■ What to work on: Retype, exactly and with both ends included, the lines below from the one containing "Click the Borussia Dortmund BVB logo" through the end; omit the pictures.

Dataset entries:
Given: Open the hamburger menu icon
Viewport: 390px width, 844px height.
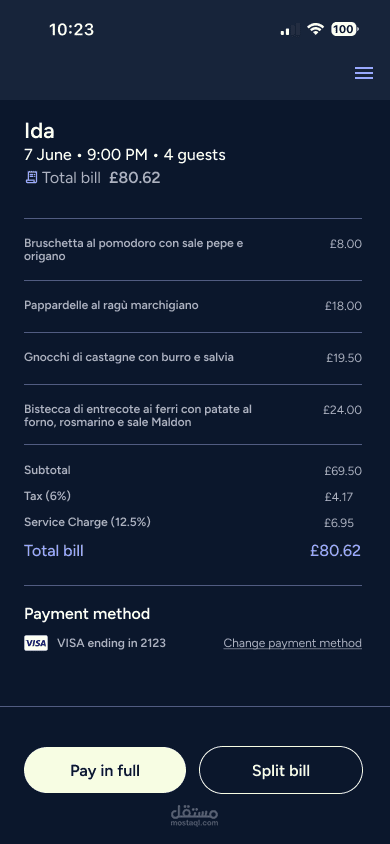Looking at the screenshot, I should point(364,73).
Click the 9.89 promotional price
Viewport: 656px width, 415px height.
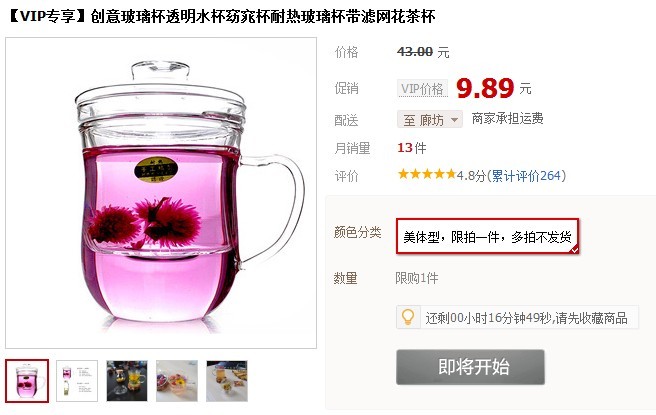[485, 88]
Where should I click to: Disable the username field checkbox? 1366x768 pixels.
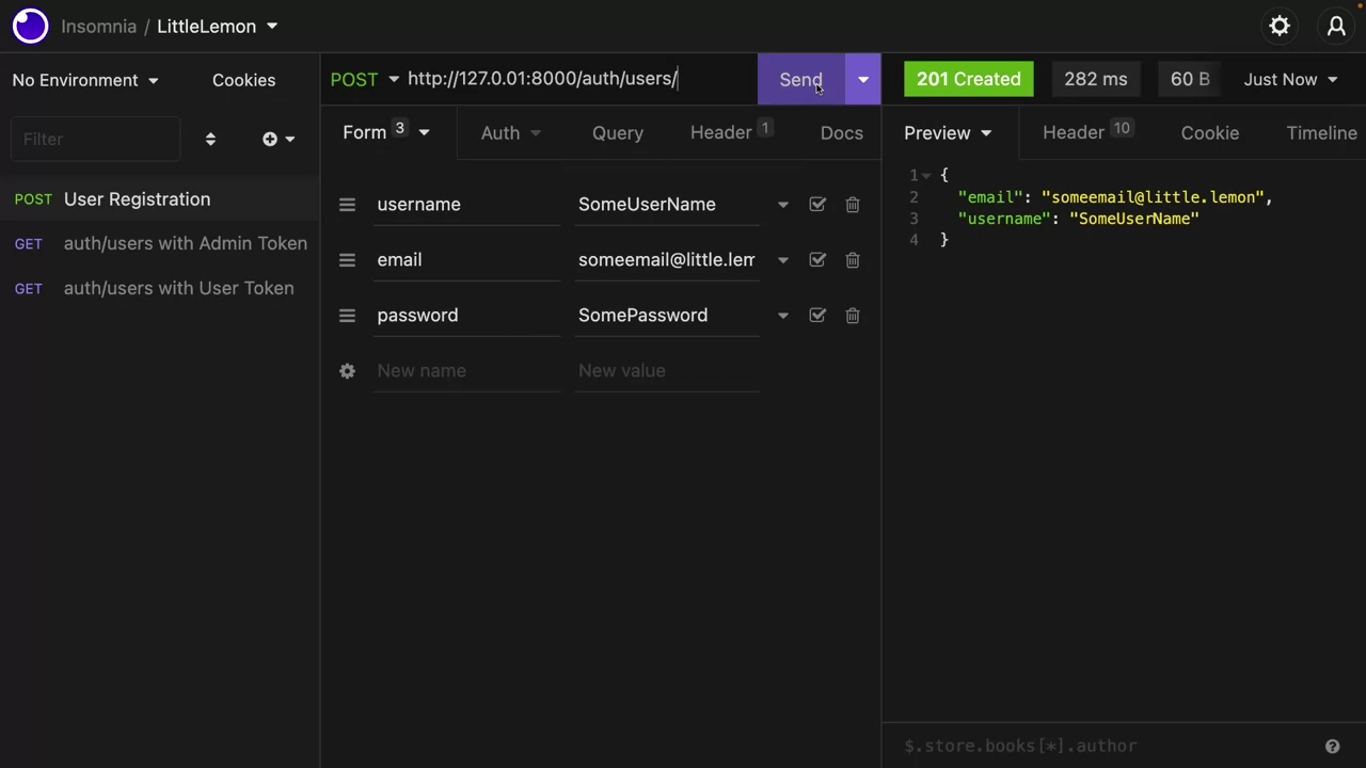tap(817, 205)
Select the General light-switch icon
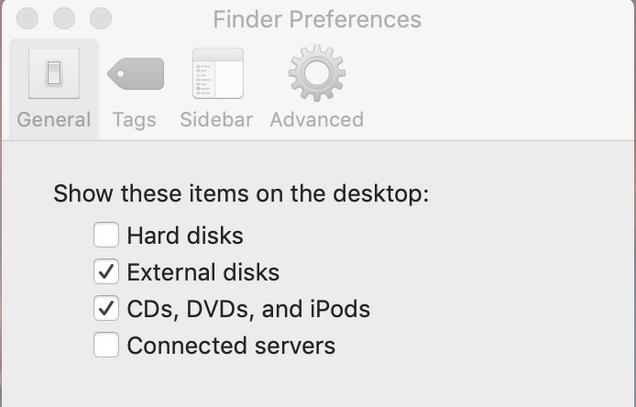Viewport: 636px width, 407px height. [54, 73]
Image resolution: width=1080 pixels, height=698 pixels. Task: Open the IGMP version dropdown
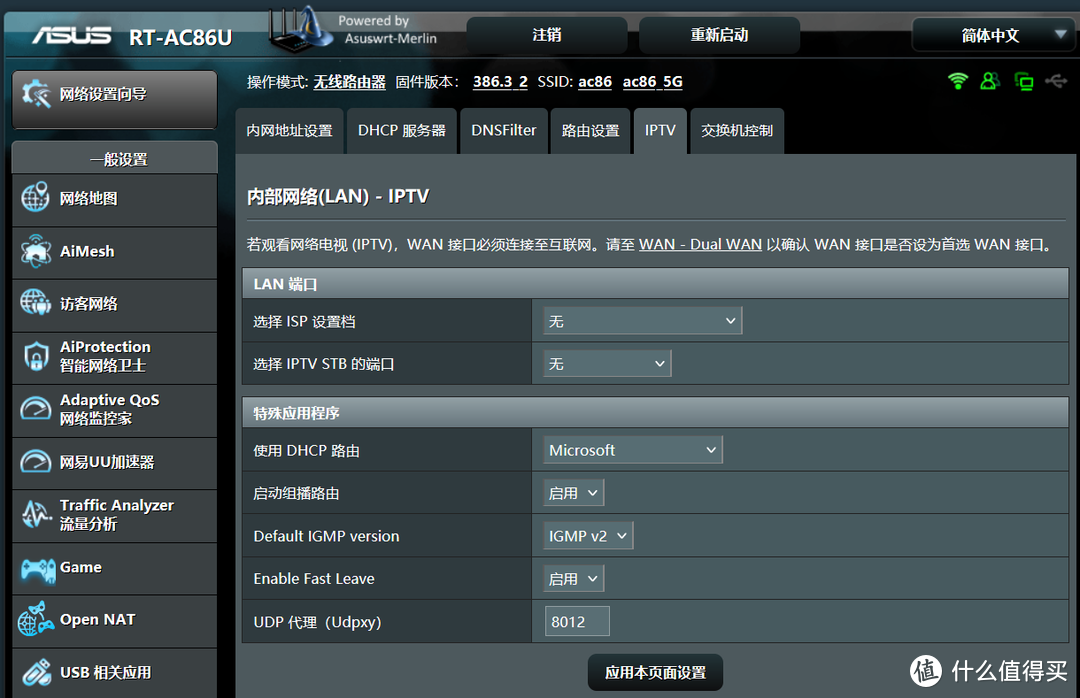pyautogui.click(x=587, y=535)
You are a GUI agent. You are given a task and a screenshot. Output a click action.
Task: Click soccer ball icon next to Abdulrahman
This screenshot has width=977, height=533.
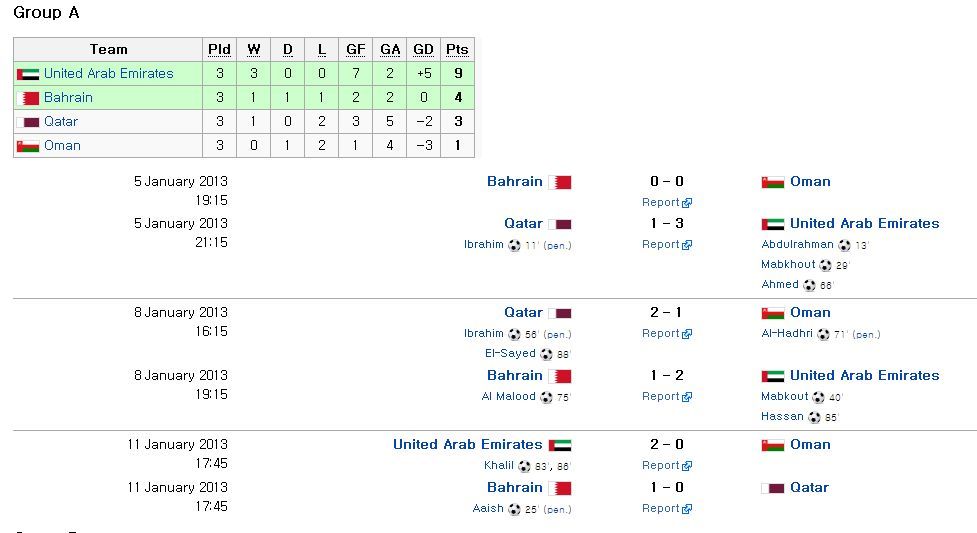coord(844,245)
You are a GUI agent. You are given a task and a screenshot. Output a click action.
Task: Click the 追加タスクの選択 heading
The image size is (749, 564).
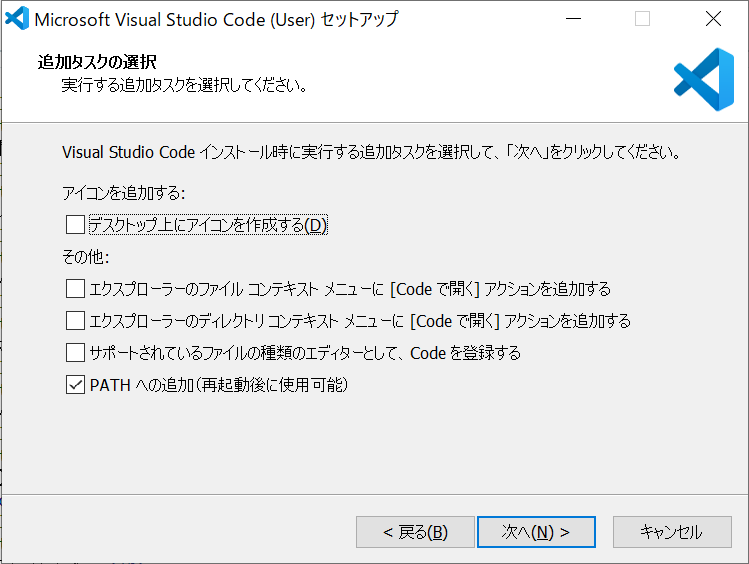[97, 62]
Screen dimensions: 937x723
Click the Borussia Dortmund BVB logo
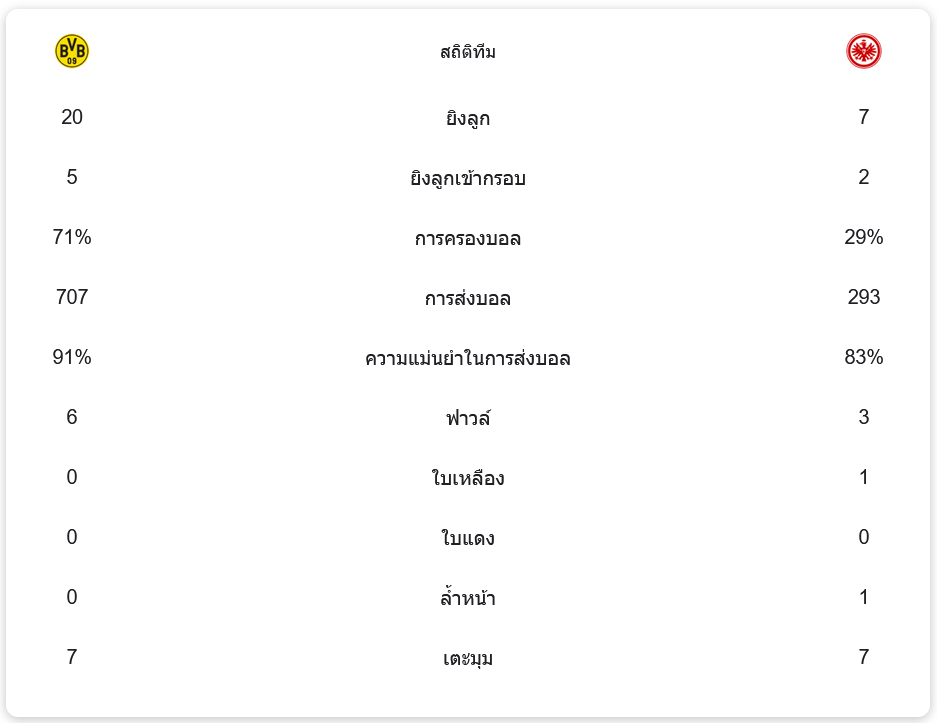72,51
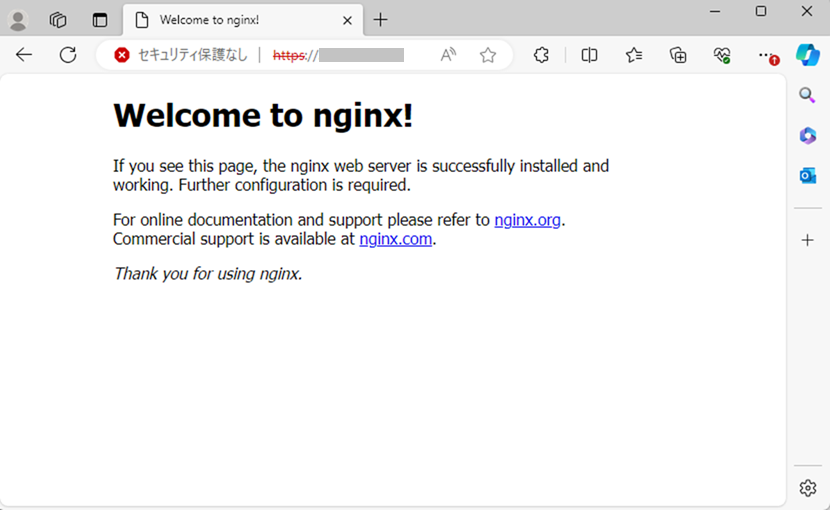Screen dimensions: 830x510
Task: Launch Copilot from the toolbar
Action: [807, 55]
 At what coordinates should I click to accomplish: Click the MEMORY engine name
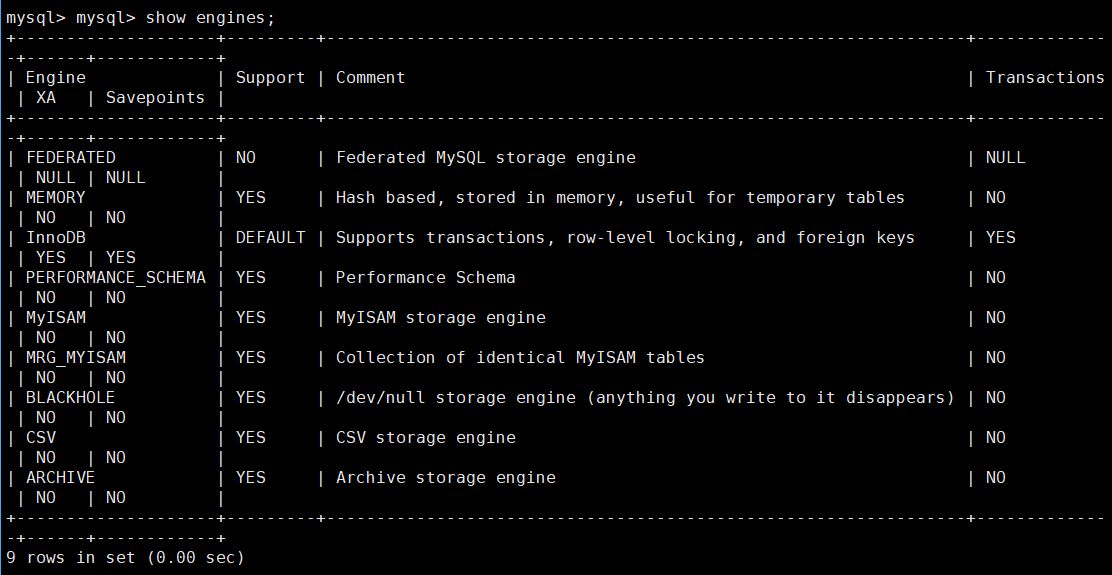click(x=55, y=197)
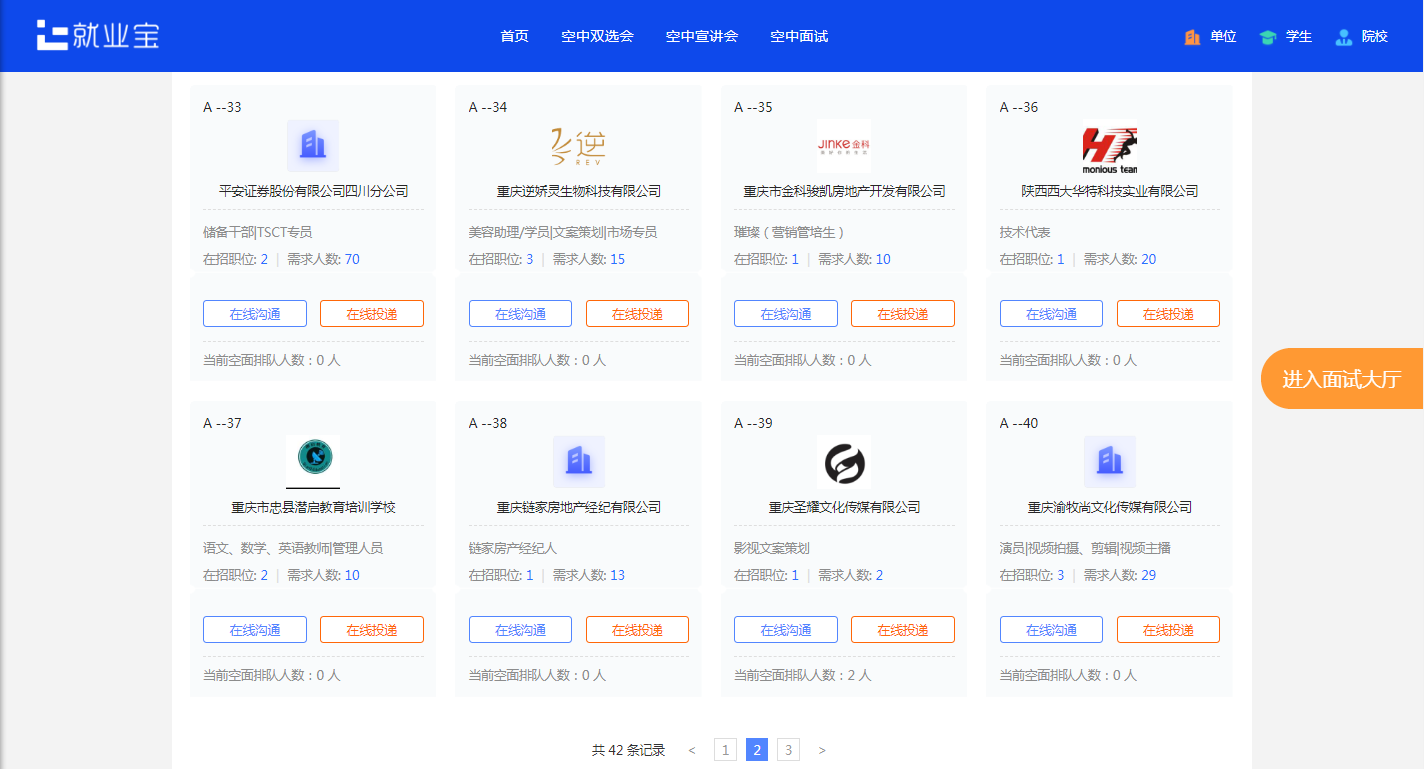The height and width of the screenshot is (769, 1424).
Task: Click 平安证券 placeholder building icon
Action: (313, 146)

■ Output below:
Click the Borussia Dortmund BVB logo
72,51
Screen dimensions: 830x510
Task: Launch Copilot from the toolbar
Action: [807, 55]
 At what coordinates should I click to accomplish: Click the MEMORY engine name
click(x=55, y=197)
The height and width of the screenshot is (769, 1424).
Task: Click 平安证券 placeholder building icon
Action: (313, 146)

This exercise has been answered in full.